9.1 Solved examples

  Unit and Dimensions

Question: The dimensions of $\frac{a}{b}$ in the equation $P = \frac{{a - {t^2}}}{{bx}}$ where $P$ is pressure, $x$ is distance and $t$ is time.

Solution: The equation is given as,
$$P = \frac{{a - {t^2}}}{{bx}}$$
As $a$ and $t^2$ are subtracted. So, $a$ should have the same dimension as that of $t^2$.

Therefore, $$\left[ a \right] = \left[ {{T^2}} \right]$$
Also, $$\left[ x \right] = \left[ L \right]$$
We known the dimension of pressure is, $$\left[ P \right] = \left[ {M{L^{ - 1}}{T^{ - 2}}} \right]$$So, $$\left[ {M{L^{ - 1}}{T^{ - 2}}} \right] = \frac{{\left[ {{T^2}} \right]}}{{\left[ b \right]\left[ L \right]}}$$$$\left[ b \right] = \frac{{\left[ {{T^2}} \right]}}{{\left[ {M{L^{ - 1}}{T^{ - 2}}} \right]\left[ L \right]}}$$$$\left[ b \right] = \left[ {{M^{ - 1}}{L^0}{T^4}} \right]$$.
So, dimension of $\frac{a}{b}$ is, $$\left[ {\frac{a}{b}} \right] = \left[ {M{L^0}{T^{ - 2}}} \right]$$

Question: The time of oscillation of a simple pendulum depends on the length of the string $(l)$, mass of the bob $(m)$ and acceleration due to gravity $(g)$. Derive the formula.
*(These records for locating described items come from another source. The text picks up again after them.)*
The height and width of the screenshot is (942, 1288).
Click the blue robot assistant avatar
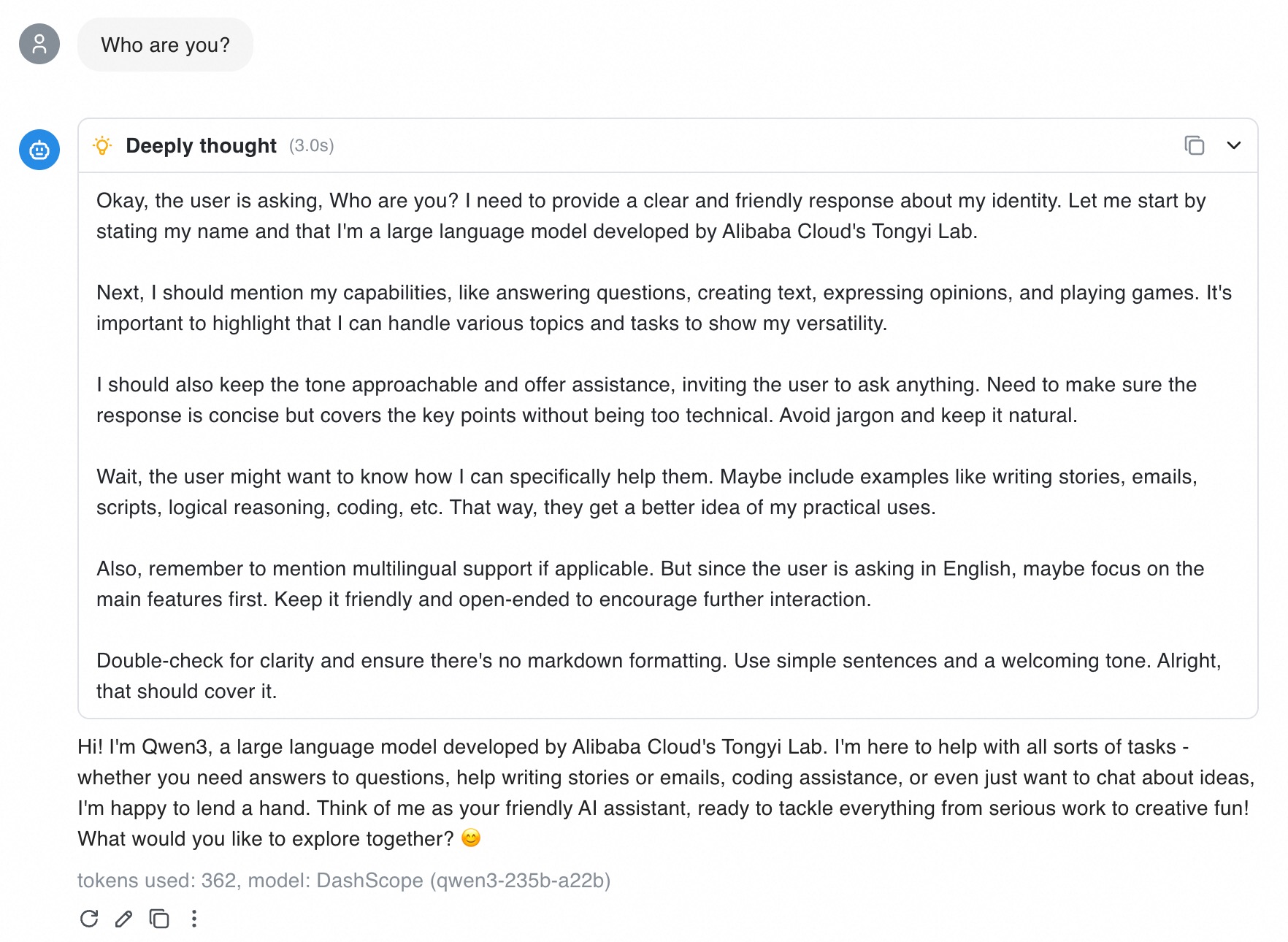tap(39, 150)
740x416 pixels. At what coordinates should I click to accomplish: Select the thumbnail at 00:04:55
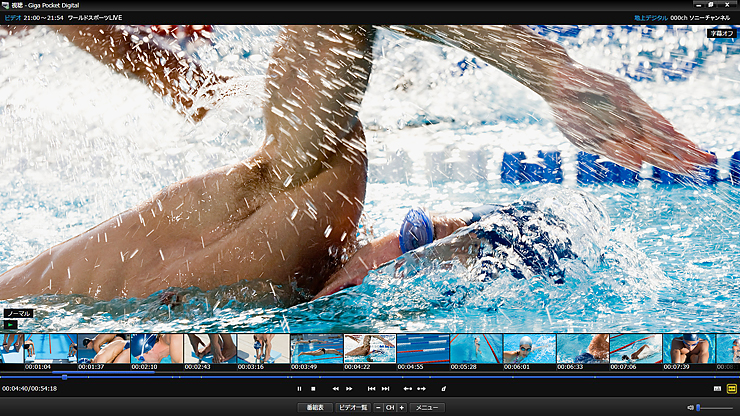(x=423, y=348)
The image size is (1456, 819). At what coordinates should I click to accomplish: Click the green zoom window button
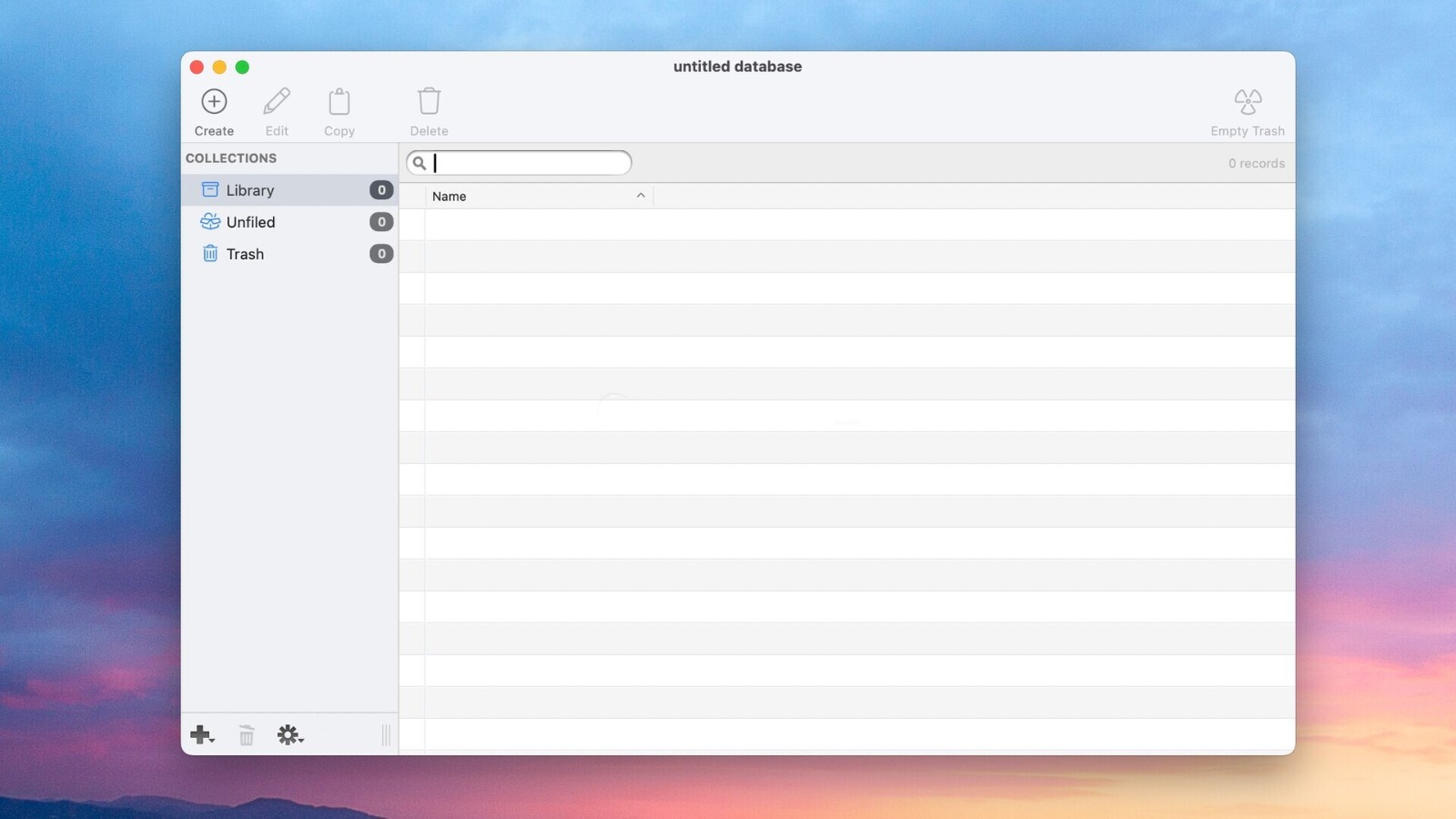pos(242,66)
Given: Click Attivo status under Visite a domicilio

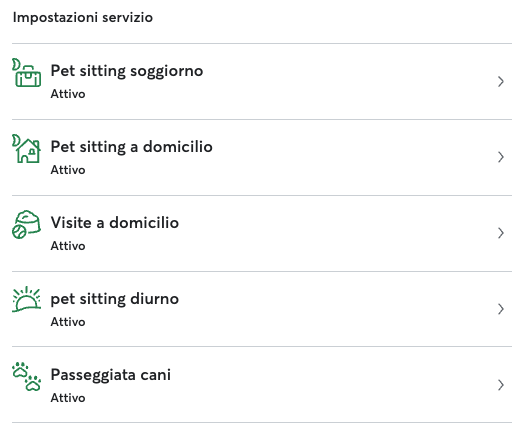Looking at the screenshot, I should pyautogui.click(x=68, y=246).
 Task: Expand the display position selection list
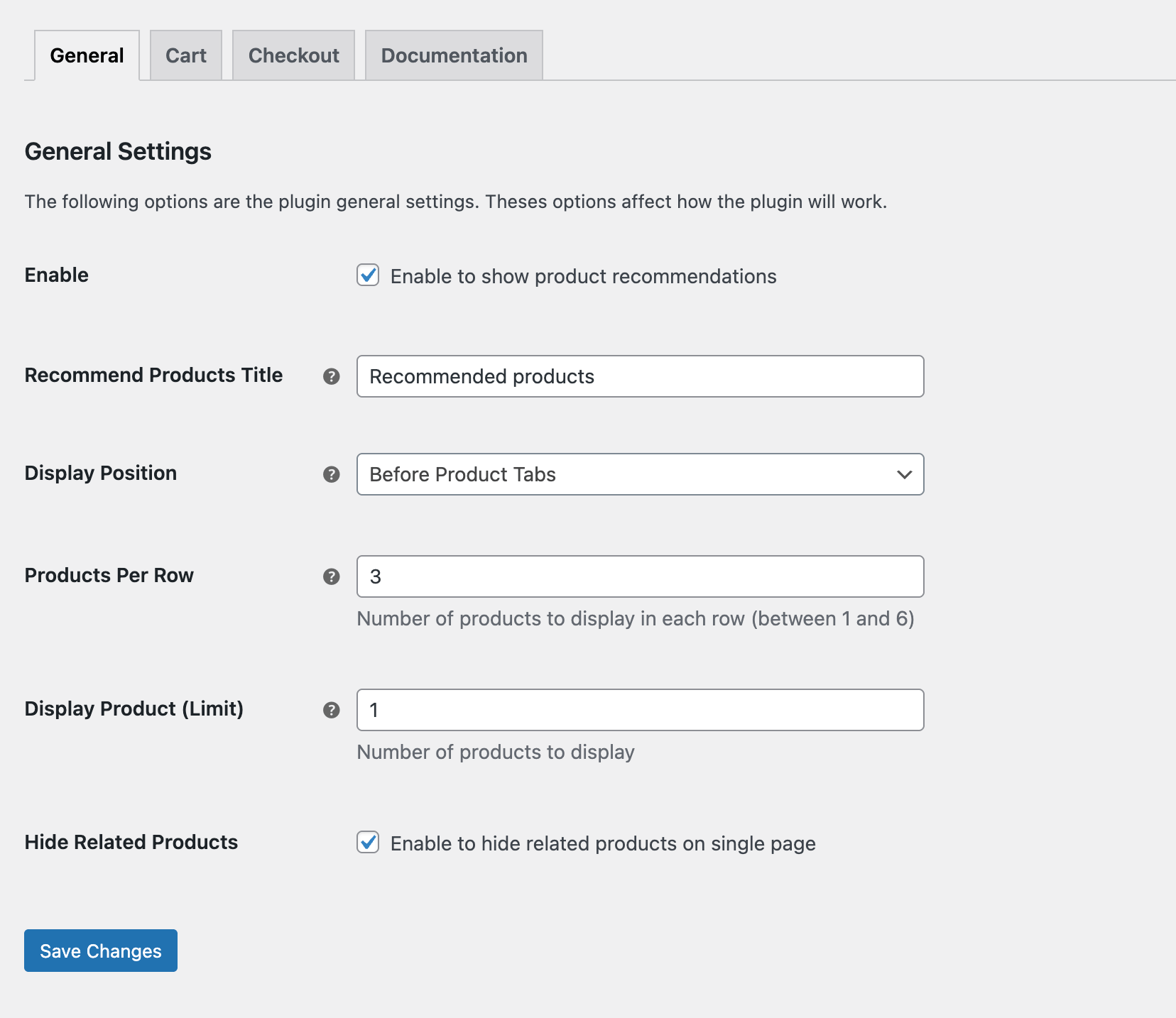(639, 475)
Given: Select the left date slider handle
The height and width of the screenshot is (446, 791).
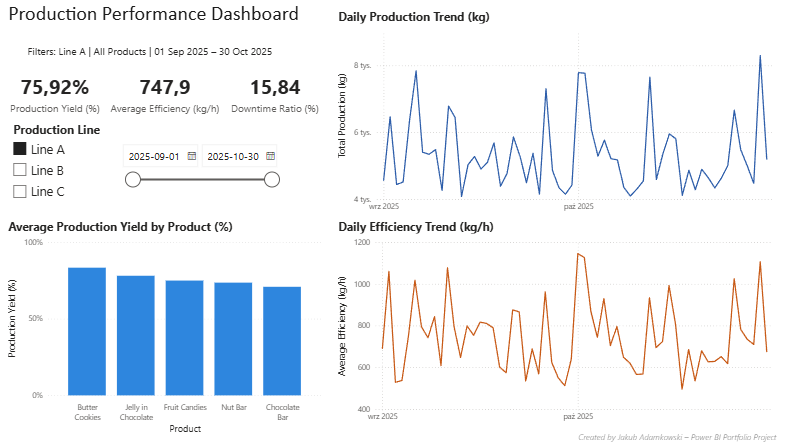Looking at the screenshot, I should click(x=133, y=179).
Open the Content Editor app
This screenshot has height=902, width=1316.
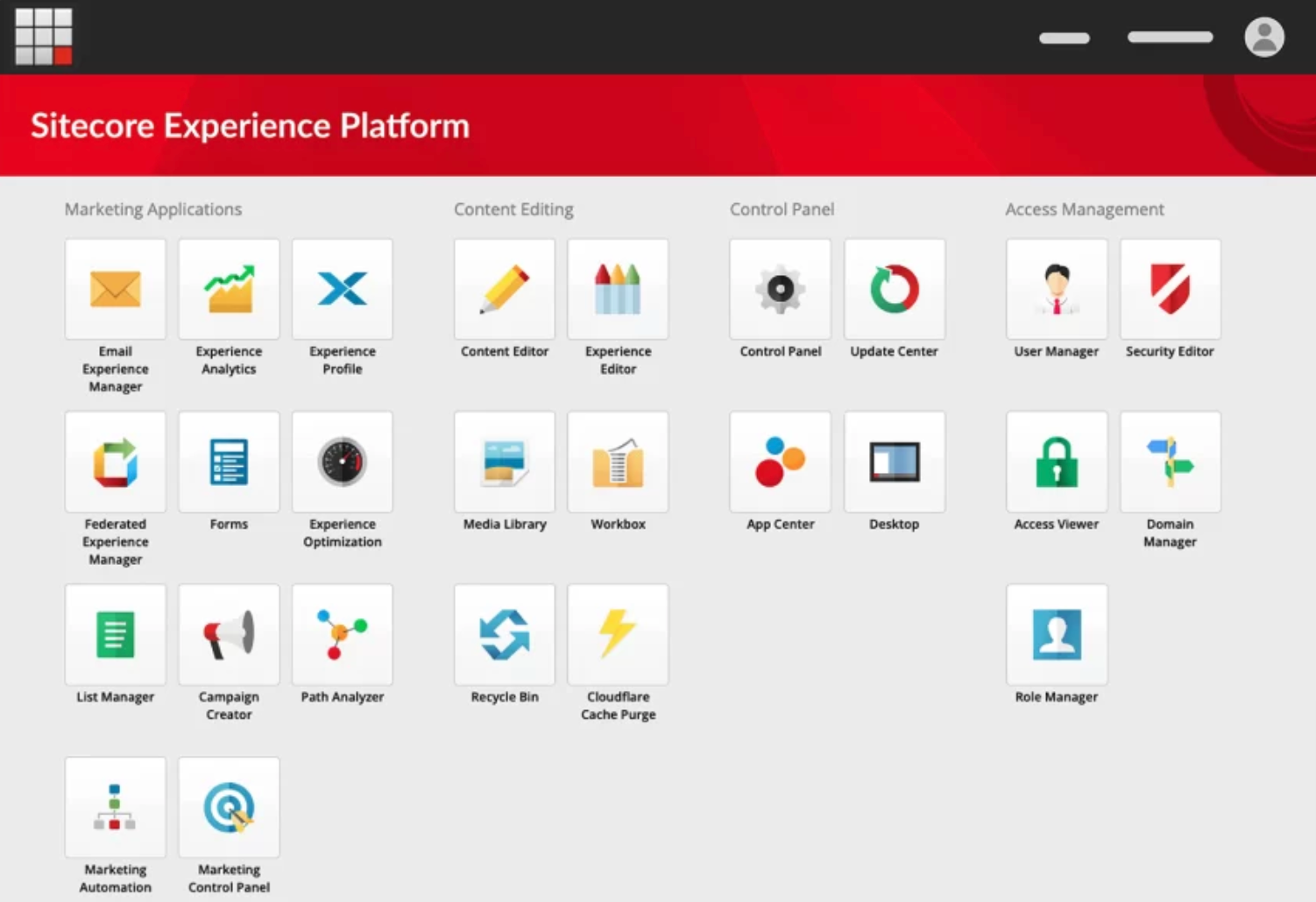tap(505, 289)
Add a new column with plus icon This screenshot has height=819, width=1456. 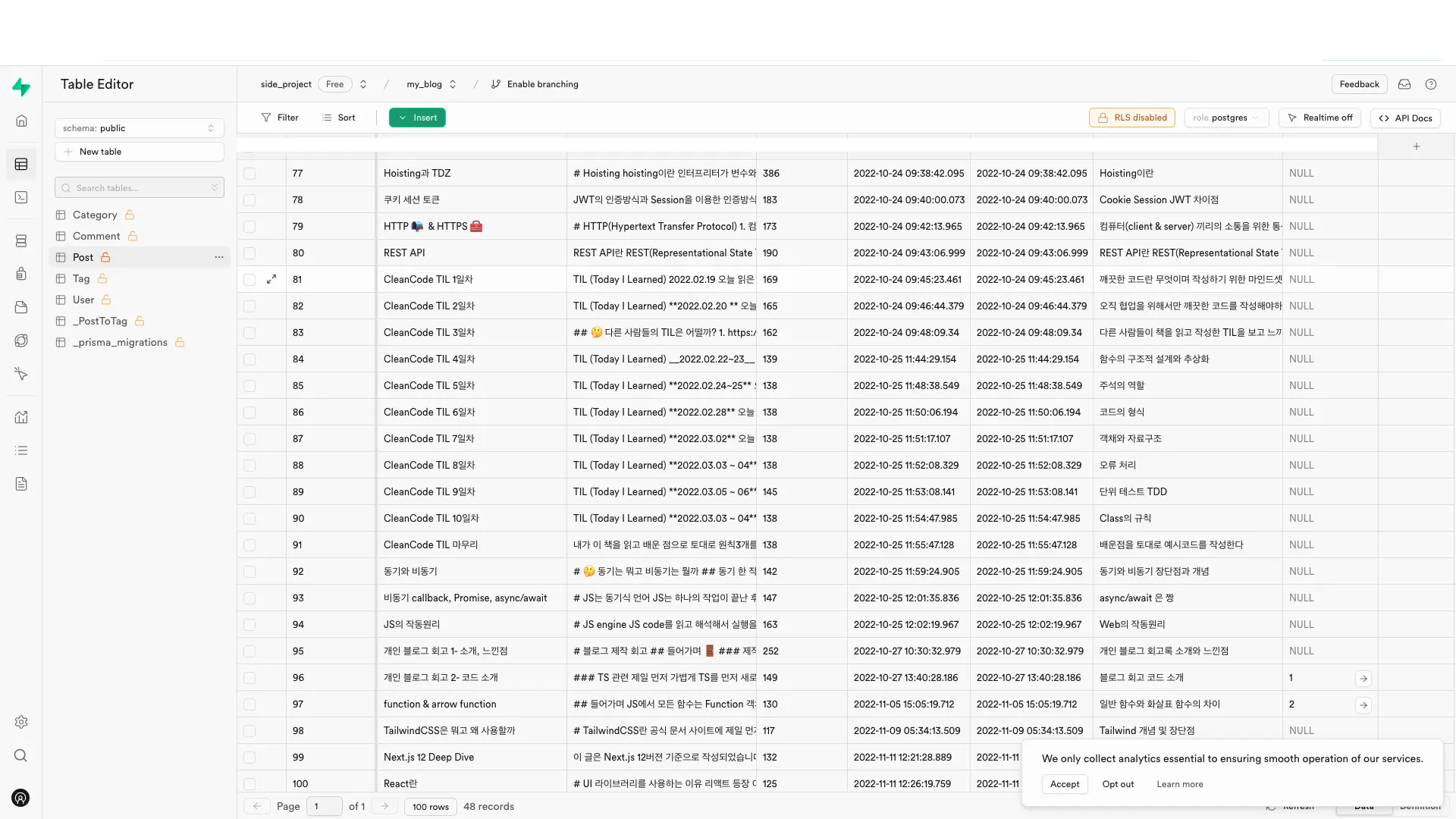[x=1416, y=146]
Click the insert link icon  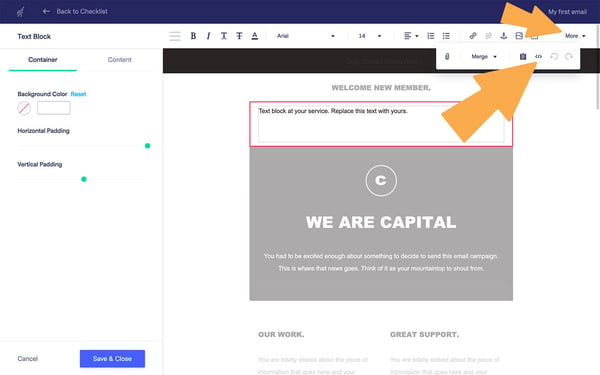[473, 36]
Solution: From the question, we can write,
$$t \propto {l^a}{m^b}{g^c}$$
To remove the proportional sign we will add a proportionality constant $(k)$.
$$t = k{l^a}{m^b}{g^c} \quad ...(i)$$
Writing dimension for all the quantities as,
$$\left[ t \right] = \left[ T \right]$$$$\left[ l \right] = \left[ L \right]$$$$\left[ m \right] = \left[ M \right]$$$$\left[ g \right] = \left[ {L{T^{ - 2}}} \right]$$
Substituting all the values in equation $(i)$ we get,
$$\left[ T \right] = k{\left[ L \right]^a}{\left[ M \right]^b}{\left[ {L{T^{ - 2}}} \right]^c}$$$$\left[ {{T^1}} \right] = k\left[ {{L^{a + c}}{M^b}{T^{ - 2c}}} \right]$$Solving the above equation for $a,b,c$ we get,
$$ - 2c = 1$$$$c = - \frac{1}{2}$$$$b = 0$$and $$a + c = 0$$$$a = - c$$So, $$a = \frac{1}{2}$$Substituing the values of $a,b,c$ in equation $(i)$ we get,
$$t = k{\left( l \right)^{\frac{1}{2}}}{\left( m \right)^0}{\left( g \right)^{ - \frac{1}{2}}}$$$$t = k\sqrt {\frac{l}{g}} $$